I know that you are publishing this novel independently and as an e-book and a POD. Describe the process or experience of working with this project.
I’ve worked on the book off and on or over10 years, having visited many of the locations featured in the story. I remained intrigued by the story premise so I finally decided that I’d write it in 2012. My goal was to write an historical that touched on the relationships between various cultures and races during this time of great transition in America.
What do you want people to gain from it?
I want readers to be entertained by a story that also sheds light on a period of time when the West was opening up. The presence of a variety of races and cultures is part of the story of the American West and I hope readers will enjoy learning more about this period in history.
What is your attitude about the state of self-publishing?

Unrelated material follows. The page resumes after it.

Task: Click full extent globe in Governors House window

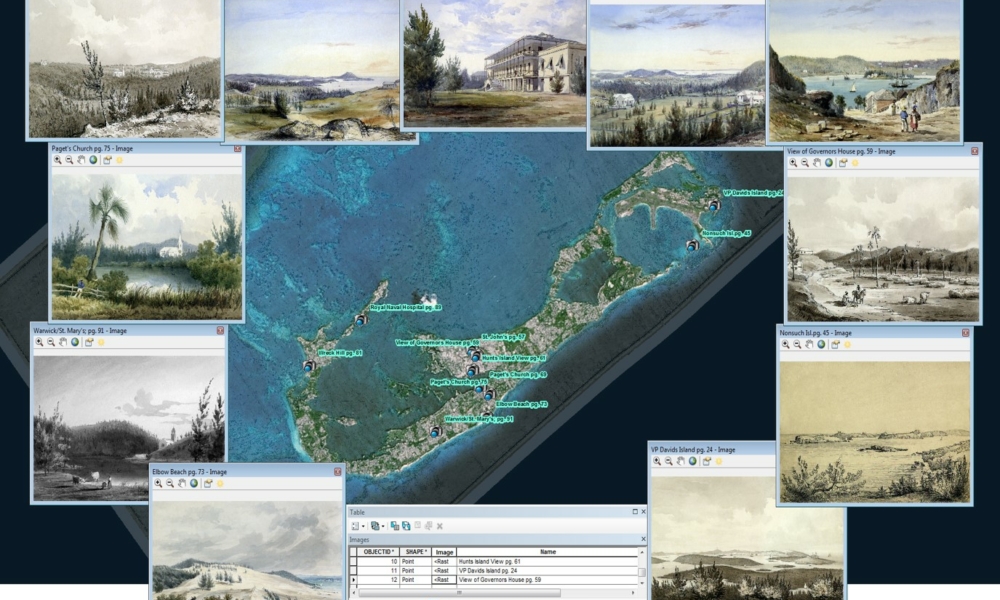Action: (x=828, y=162)
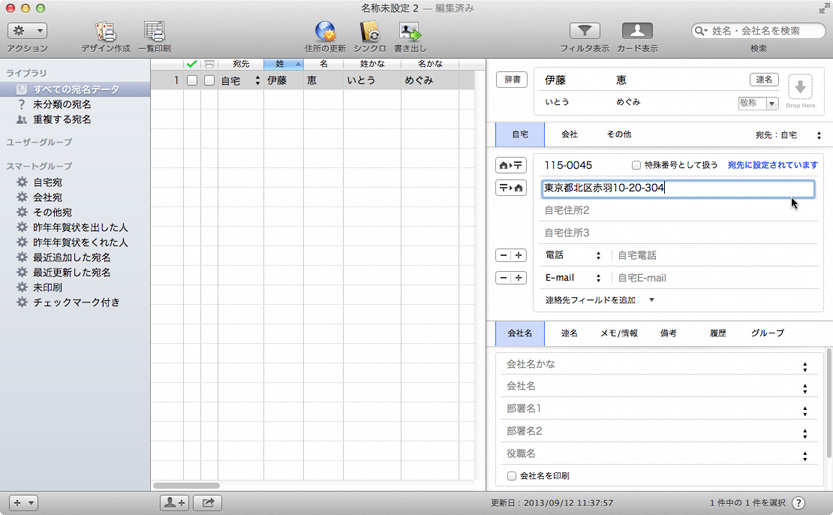
Task: Show the フィルタ表示 filter view
Action: 585,31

Publishing independently is so much easier to accomplish now than it had been in the past and it provides an effective outlet for authors to reach readers. The goal of the process is to produce a well-written and well-edited book that readers will embrace. It’s very important to rely on professional support in all phases of the production process in order to create a quality product. The publishing process is rapidly evolving toward more online book production and readers are reading more on e-readers than ever before. I see this as a shift that changes how we view self-publishing, making it a more acceptable and convenient way of launching and maintaining a writing career.

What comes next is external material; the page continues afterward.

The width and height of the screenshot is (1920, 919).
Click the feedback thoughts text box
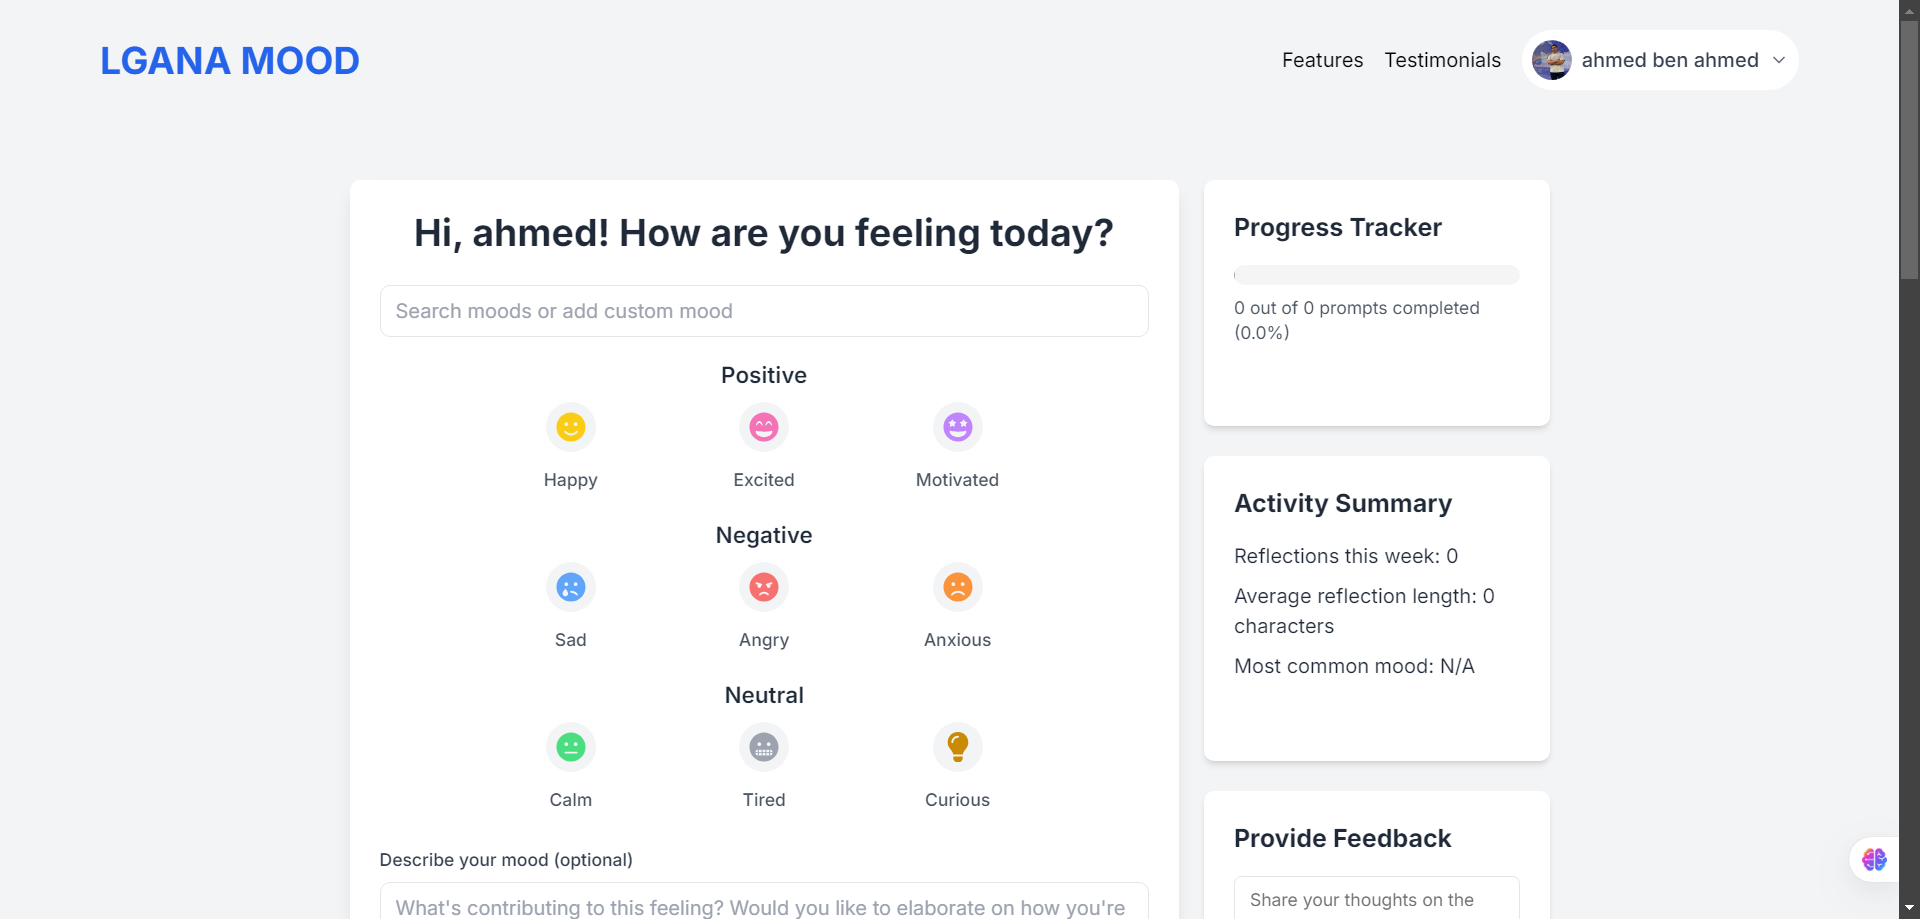pyautogui.click(x=1376, y=899)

How do you feel about e-books and audio books vs. print books?
I love both and believe that avid readers do too. We will always want to hold print books in our hands but love the convenience and ease of the new ways of accessing material.
I know that you are a teacher but what or who inspired you to become an author? What was your favorite book and who was your favorite author?
My love of reading inspired me to write. I wanted to write the kinds of stories I wanted to read because I could not find many historical fiction novels with romantic themes featuring African-American characters. One of my favorite books is “Green City in the Sun” by Barbara Woods. It is a sprawling novel set in Kenya, Africa that weaves the stories of a black family and a white family together to tell their sides of the racial situation during the early part of the twentieth century.